Request A →
Answer these questions about the piece on bomb jokes at airports:
(i) What did the first traveler say his bulky luggage contained?
(ii) According to the text, what can bomb jokes lead to when they are misinterpreted?
(iii) Why do some OFWs string a bullet for a necklace?
Request B → Carry on the article about bomb jokes and bullets at airports, picking up after its last sentence.

The first traveler, replying to a query from a flight attendant, said that his bulky luggage contained a bomb. The second was a couple who were overheard saying that they too had a bomb. These people were already on the plane heading home from heady vacations with overeating and over-swiping. They were arrested, offloaded from the plane and detained. It is wrong to think that because you are already on the plane that you are already immune from the clutches of the aviation laws or that you can now feel safe having gone through several checks. Especially in times like with these with all the terrorist lingo, making bomb jokes is a serious offense.
An attempt at a logical explanation: we try to make light of the tense and stressful situation and make fun of the private authorities. (I am sure no one will say these things in front of uniformed law enforcers.) It is an innate and inane adaptive mechanism that helps us cope and also gets us into trouble. We are used to ‘tripping’ as we are of taking trips, to live on the edge but not really falling off.
Of course, that no bomber will admit to his possession of a bomb is not a defense. Bomb jokes cause anxiety on everyone and when misinterpreted, may result in panic and mayhem. What do we get out of it rather than a fleeting feeling of amusement and a brief moment of braggadocio?
In a related story, there were several reports last quarter last year of passengers who were found with live ammunition. Some of our OFW’s string a bullet for a necklace as anting-anting or amulet for protection. This is a no-no and is definitely a violation. The worst joke is when a bullet suddenly emerges from the handbag or the backpack of a passenger. He is technically in flagrante delicto, that is, in the act of committing a crime – carrying or transporting ammo. You know what happens next. At airports, the risk is not only the things you lose but the things that are found.

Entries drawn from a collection
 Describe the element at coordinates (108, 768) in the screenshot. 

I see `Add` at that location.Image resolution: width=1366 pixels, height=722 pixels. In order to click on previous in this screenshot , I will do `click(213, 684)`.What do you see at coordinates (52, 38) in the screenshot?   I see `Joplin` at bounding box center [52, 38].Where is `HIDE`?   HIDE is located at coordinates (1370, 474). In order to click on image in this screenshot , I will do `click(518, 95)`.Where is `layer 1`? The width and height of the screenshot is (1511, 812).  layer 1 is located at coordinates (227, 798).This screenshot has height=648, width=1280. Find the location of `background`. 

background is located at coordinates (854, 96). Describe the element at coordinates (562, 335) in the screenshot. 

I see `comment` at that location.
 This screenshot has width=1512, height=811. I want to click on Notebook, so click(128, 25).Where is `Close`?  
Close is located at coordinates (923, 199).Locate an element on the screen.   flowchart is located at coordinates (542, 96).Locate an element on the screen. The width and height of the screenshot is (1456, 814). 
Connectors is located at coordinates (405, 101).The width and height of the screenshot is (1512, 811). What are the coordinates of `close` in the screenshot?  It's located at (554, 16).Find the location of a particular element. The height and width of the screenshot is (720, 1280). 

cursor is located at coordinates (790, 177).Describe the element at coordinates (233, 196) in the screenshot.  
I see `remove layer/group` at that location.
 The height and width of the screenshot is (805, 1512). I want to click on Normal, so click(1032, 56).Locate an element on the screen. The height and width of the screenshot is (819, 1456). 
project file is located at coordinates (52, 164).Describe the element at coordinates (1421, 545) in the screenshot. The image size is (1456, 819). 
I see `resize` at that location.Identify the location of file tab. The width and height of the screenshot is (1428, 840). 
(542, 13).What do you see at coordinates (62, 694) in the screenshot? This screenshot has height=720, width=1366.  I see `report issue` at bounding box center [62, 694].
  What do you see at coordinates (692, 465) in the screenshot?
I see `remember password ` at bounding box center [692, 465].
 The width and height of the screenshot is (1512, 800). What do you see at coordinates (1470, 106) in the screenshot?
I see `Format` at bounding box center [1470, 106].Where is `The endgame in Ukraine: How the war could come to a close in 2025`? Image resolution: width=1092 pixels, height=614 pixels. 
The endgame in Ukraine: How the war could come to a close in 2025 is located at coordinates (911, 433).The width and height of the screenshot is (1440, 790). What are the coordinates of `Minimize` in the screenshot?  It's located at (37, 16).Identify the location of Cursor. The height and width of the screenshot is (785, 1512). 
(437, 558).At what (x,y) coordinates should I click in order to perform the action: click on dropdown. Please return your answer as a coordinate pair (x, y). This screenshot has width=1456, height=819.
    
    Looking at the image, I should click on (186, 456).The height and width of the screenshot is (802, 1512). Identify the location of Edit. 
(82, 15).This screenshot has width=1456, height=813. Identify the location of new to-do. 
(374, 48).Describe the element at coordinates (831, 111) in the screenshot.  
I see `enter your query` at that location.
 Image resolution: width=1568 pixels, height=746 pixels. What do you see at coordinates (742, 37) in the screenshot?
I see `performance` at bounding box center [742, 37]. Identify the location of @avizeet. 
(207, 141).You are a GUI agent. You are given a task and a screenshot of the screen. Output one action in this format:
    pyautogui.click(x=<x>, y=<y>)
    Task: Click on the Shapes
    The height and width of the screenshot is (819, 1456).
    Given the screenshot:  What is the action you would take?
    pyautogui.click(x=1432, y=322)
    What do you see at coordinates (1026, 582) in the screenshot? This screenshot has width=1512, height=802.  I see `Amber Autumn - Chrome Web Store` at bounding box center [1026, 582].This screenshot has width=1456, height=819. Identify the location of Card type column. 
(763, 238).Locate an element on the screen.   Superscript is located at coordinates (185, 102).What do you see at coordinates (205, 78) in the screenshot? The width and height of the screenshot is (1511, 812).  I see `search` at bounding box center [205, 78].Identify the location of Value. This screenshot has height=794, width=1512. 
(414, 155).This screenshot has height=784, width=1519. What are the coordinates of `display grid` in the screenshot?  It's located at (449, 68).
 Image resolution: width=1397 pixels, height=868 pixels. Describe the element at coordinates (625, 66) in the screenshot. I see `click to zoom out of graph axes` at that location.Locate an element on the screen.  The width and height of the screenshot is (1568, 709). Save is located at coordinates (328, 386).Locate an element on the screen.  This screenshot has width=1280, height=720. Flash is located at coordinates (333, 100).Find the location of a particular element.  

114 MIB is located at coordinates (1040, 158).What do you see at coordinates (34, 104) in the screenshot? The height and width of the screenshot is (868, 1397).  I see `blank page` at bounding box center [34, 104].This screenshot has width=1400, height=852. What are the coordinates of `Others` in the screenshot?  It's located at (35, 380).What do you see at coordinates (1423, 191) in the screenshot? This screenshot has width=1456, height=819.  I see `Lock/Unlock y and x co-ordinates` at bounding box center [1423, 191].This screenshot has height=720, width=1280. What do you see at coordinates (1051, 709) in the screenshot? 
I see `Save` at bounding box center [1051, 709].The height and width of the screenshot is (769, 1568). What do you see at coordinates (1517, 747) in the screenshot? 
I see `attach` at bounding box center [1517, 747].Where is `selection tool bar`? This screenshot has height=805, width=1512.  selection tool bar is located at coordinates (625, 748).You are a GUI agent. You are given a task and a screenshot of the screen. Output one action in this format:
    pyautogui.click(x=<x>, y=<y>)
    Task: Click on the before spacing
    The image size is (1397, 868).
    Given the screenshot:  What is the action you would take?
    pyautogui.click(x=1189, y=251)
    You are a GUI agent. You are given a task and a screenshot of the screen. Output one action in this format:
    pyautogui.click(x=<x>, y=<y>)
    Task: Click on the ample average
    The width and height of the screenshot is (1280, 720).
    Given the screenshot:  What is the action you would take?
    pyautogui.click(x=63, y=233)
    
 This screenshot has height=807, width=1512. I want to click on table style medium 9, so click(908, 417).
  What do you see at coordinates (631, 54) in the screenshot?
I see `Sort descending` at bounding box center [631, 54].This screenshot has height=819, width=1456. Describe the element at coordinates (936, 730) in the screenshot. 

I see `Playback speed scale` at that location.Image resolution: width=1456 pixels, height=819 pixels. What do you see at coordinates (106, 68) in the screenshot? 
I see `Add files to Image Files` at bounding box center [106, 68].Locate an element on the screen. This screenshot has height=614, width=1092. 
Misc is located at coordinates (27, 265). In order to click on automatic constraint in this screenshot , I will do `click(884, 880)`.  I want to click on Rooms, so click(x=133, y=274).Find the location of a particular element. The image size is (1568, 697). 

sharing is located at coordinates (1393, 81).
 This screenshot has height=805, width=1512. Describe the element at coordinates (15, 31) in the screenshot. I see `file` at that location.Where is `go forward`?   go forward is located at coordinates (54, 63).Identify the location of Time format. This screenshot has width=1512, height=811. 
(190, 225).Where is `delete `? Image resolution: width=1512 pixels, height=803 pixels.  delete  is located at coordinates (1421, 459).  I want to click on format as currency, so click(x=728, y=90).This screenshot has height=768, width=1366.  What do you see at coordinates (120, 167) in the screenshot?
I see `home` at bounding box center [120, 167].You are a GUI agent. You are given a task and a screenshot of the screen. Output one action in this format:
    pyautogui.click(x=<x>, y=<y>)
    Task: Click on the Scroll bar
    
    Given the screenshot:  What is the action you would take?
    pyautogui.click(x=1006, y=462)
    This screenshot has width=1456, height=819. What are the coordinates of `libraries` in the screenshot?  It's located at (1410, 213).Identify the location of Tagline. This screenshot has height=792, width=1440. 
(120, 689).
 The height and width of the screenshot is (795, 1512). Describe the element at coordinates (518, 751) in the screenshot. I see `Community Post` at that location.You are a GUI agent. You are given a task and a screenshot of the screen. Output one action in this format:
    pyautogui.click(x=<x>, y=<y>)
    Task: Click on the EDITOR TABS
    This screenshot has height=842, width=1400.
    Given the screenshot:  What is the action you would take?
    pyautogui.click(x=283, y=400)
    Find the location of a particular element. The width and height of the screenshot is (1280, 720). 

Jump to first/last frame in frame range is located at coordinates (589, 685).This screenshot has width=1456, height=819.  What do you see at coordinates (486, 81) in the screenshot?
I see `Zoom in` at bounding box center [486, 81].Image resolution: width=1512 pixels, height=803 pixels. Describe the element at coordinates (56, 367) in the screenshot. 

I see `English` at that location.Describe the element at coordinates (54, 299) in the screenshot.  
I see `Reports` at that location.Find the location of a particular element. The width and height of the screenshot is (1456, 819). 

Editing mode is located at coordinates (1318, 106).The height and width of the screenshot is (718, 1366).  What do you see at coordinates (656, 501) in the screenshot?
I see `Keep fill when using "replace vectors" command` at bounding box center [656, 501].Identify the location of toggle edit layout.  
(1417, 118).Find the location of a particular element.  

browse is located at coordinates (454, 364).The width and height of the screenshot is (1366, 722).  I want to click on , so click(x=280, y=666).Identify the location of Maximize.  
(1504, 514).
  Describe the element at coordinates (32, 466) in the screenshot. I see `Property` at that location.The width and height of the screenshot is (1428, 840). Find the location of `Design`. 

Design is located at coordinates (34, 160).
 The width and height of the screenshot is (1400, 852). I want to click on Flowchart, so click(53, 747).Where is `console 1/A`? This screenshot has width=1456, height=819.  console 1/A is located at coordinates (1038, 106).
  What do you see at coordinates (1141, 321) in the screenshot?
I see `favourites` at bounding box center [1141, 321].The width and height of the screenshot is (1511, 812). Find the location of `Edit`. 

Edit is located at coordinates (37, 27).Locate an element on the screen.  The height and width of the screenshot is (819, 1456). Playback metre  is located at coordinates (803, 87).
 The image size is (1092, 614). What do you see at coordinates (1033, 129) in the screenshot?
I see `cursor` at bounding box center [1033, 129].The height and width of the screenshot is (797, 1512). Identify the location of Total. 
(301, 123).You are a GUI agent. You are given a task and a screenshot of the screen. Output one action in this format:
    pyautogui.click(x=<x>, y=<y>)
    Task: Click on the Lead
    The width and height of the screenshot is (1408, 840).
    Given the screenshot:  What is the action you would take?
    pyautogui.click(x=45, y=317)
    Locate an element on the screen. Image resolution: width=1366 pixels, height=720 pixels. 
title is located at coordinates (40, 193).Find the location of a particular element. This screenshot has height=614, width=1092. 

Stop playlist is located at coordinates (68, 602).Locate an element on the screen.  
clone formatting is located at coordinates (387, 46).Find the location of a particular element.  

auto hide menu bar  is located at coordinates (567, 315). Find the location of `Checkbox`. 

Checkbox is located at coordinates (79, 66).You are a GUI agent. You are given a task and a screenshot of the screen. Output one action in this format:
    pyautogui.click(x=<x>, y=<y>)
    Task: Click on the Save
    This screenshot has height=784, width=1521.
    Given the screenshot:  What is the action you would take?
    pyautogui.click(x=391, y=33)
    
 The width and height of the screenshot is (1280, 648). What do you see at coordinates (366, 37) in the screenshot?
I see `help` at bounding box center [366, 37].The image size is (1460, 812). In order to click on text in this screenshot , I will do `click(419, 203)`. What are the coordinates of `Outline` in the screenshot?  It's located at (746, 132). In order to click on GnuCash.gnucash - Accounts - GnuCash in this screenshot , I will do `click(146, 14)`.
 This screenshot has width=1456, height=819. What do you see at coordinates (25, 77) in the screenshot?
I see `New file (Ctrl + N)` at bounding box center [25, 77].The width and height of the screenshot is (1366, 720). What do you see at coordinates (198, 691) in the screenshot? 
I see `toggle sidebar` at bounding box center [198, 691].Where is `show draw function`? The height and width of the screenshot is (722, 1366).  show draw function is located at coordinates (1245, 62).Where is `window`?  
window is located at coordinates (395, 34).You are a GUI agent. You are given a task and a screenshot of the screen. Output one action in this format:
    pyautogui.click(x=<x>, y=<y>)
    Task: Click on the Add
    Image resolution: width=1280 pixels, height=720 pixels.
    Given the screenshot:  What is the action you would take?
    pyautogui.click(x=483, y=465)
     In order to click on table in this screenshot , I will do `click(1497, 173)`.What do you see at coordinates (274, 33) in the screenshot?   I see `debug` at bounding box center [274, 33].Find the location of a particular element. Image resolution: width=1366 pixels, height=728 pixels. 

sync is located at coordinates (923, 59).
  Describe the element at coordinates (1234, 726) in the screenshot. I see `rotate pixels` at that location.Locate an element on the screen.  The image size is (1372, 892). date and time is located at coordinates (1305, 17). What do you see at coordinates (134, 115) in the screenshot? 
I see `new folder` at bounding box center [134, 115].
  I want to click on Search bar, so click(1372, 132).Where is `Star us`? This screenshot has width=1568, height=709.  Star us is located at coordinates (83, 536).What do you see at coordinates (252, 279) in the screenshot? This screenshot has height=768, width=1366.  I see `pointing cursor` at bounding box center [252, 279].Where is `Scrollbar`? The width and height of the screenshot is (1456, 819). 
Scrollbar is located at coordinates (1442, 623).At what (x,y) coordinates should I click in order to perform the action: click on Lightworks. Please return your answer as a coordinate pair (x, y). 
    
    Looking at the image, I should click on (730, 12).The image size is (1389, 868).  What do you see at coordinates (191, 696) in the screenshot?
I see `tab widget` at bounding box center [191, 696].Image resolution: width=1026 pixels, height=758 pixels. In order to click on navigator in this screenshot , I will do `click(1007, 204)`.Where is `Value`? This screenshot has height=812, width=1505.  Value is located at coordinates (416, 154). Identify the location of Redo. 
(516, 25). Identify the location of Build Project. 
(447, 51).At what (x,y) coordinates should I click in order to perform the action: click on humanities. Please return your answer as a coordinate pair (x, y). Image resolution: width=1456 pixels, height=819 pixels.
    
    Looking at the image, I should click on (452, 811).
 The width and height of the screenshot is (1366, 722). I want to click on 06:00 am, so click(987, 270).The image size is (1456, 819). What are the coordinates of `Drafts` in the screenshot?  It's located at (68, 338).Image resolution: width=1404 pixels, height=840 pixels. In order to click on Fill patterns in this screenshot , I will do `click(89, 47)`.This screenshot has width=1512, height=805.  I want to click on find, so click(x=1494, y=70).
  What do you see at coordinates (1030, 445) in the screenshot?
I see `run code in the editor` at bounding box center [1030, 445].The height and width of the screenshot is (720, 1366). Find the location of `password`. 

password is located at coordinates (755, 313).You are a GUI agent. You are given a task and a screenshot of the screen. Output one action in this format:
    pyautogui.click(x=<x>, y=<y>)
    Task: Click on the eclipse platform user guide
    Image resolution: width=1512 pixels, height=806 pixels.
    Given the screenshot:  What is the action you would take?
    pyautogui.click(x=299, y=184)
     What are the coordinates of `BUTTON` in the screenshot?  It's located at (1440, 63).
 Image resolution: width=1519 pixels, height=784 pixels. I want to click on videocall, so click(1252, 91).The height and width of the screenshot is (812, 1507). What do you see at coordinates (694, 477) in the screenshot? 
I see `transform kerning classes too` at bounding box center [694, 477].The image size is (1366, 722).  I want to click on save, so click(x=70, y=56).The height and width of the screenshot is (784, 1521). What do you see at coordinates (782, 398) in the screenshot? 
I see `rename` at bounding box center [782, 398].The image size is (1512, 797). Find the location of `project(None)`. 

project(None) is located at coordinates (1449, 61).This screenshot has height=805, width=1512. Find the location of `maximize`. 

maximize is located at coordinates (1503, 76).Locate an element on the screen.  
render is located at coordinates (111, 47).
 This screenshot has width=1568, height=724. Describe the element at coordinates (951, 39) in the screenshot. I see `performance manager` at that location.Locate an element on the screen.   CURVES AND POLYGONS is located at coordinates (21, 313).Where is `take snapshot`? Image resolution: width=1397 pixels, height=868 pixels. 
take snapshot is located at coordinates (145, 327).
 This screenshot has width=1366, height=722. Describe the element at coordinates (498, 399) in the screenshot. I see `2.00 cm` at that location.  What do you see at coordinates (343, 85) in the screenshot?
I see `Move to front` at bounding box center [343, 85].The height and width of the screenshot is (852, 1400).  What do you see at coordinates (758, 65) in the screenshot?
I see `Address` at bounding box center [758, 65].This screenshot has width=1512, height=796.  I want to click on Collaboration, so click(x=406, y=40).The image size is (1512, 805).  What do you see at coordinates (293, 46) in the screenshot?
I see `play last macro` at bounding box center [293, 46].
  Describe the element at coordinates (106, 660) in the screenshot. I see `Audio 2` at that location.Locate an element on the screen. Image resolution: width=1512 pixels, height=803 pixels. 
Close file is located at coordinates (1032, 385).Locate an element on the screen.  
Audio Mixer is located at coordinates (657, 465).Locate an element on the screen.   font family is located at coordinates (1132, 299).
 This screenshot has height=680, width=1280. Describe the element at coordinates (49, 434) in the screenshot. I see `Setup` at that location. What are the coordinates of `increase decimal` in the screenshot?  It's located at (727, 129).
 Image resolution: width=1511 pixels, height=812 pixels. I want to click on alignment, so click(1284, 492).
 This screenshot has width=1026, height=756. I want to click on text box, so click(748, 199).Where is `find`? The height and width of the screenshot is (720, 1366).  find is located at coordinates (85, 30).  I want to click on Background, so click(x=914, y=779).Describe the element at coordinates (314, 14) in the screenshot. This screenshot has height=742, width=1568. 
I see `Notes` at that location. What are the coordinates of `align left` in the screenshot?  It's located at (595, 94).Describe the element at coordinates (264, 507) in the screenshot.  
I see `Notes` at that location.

Expected answer A →
(i) A bomb.
(ii) Panic and mayhem.
(iii) As anting-anting, an amulet for protection.

Expected answer B →
Another joke far more deadly and more prevalent happens every night at videoke joints. What crueler joke is there than to sing “My Way” without regard to tune or melody? People kill and people die for the right to sing and the right to impose on others the right not to sing – in a particular way. The strange thing is that people can possibly sing better under the influence of alcohol. Oftentimes though and at the expense of their lives and singing careers, they don’t. People’s sense of hearing too is not deadened but heightened with the onset of liquor. Bottom line – never mix alcohol with “My Way.” Violate this rule and you will be quickly on your way to the highway. Talk about the rule of law and the freedom to sing under our Constitution, huh.
And then there are the ‘siga’ jokes, literally “looks that kill.” If you stare at someone at a certain way or get stared back in another way, that inevitably results to a fistfight and possibly a gunbattle. It is not a joke to hangout in bars and other dimly lit places and claim that you were watching the wall or ogling at something else. Injuries and death are the highest prices in the menu.
Tomorrow, I will troop to Congress to file a bill banning the singing of “My Way” in all public places especially at campaign rallies. I will also file a bill mandating the wearing of sunglasses at night. Finally, a bill that defines the word ‘joke.’ Nowadays, the solution to every problem lies in the passage of laws that are never passed anyway.
When is a joke a joke and when is it not? The answer is simple: it is not when you’re no longer around to laugh at your own joke.